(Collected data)

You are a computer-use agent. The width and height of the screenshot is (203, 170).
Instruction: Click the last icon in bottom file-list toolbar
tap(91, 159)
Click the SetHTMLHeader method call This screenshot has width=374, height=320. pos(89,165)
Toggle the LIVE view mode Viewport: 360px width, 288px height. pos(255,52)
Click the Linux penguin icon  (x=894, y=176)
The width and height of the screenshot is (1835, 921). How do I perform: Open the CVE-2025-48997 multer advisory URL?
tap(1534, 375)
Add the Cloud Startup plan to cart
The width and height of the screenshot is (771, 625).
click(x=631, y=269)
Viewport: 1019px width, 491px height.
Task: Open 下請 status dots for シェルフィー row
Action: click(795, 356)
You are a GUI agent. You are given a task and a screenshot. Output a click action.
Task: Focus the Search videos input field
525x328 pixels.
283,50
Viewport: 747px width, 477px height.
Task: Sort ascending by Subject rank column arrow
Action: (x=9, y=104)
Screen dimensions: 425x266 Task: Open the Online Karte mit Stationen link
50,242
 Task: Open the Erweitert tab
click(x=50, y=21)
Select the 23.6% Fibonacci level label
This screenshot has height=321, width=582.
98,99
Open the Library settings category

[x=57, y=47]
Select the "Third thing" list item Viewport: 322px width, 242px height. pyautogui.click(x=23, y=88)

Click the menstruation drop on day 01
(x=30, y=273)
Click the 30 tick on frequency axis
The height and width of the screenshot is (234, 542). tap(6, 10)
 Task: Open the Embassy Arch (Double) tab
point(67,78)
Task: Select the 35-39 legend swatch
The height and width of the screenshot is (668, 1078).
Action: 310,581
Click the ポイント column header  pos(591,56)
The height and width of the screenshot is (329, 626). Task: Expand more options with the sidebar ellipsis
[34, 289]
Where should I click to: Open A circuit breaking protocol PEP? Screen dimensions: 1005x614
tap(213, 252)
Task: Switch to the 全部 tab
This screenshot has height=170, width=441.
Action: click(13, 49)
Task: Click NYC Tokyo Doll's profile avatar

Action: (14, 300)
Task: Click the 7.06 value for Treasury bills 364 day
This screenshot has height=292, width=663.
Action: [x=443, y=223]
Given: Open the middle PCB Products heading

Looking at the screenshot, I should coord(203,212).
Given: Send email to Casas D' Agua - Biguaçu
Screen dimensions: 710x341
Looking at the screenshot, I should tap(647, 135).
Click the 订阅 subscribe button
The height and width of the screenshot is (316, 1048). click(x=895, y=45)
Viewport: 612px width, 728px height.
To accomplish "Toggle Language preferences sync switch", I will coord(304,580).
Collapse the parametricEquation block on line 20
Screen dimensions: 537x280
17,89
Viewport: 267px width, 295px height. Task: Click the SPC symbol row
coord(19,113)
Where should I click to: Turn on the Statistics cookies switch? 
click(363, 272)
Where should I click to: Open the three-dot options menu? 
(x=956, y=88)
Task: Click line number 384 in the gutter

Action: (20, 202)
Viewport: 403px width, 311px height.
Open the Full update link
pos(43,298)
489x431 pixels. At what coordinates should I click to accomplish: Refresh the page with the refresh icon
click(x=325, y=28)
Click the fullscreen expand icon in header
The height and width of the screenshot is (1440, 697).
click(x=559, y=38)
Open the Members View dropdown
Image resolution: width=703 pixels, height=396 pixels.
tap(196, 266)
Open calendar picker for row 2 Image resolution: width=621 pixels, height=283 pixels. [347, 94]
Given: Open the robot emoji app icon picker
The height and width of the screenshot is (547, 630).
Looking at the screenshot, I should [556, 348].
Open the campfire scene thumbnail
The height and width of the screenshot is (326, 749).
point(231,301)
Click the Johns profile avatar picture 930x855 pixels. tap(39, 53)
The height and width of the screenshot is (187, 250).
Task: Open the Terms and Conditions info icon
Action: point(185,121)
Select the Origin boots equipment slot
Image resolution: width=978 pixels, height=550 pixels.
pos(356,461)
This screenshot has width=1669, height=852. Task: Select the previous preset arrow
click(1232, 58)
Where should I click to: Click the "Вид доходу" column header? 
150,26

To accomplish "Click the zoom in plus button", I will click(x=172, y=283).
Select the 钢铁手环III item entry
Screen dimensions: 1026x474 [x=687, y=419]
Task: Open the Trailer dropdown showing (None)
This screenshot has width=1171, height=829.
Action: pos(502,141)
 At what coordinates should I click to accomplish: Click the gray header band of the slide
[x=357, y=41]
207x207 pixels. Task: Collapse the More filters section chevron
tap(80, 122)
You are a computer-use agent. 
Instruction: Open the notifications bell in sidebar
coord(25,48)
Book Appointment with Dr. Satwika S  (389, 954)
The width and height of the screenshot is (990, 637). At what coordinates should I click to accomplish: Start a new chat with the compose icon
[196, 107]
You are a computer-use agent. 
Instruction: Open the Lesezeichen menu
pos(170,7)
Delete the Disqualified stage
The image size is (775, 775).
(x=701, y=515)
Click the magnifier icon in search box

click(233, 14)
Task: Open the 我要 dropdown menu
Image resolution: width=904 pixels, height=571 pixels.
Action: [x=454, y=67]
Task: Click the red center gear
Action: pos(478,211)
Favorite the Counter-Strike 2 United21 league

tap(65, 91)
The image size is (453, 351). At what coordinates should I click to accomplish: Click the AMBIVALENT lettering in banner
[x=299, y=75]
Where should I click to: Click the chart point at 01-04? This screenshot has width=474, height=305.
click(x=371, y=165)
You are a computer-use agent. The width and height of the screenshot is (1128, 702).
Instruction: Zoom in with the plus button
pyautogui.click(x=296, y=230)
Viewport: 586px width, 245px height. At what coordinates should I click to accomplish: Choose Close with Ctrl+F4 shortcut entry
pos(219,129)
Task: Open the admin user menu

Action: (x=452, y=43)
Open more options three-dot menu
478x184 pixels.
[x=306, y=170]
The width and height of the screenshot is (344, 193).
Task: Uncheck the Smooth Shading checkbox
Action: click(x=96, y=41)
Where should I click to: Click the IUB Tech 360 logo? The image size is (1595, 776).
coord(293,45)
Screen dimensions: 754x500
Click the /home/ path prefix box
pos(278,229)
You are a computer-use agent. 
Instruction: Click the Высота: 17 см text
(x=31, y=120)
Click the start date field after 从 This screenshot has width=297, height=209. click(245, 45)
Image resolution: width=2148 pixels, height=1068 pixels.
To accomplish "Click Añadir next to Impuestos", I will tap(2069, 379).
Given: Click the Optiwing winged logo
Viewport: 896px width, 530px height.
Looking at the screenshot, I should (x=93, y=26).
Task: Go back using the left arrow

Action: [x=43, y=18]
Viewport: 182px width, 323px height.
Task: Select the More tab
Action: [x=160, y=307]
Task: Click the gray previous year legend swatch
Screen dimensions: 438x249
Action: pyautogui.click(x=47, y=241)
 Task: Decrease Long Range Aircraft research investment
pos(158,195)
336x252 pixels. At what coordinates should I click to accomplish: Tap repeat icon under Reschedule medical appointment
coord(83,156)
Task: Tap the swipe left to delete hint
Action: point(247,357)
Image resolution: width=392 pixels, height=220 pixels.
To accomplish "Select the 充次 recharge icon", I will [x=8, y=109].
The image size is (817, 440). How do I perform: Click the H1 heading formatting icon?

Aim of the exercise: Show every line above in which the word "Toggle" is found.

Answer below:
Toggle the LIVE view mode Viewport: 360px width, 288px height. pos(255,52)
To accomplish "Toggle Language preferences sync switch", I will coord(304,580).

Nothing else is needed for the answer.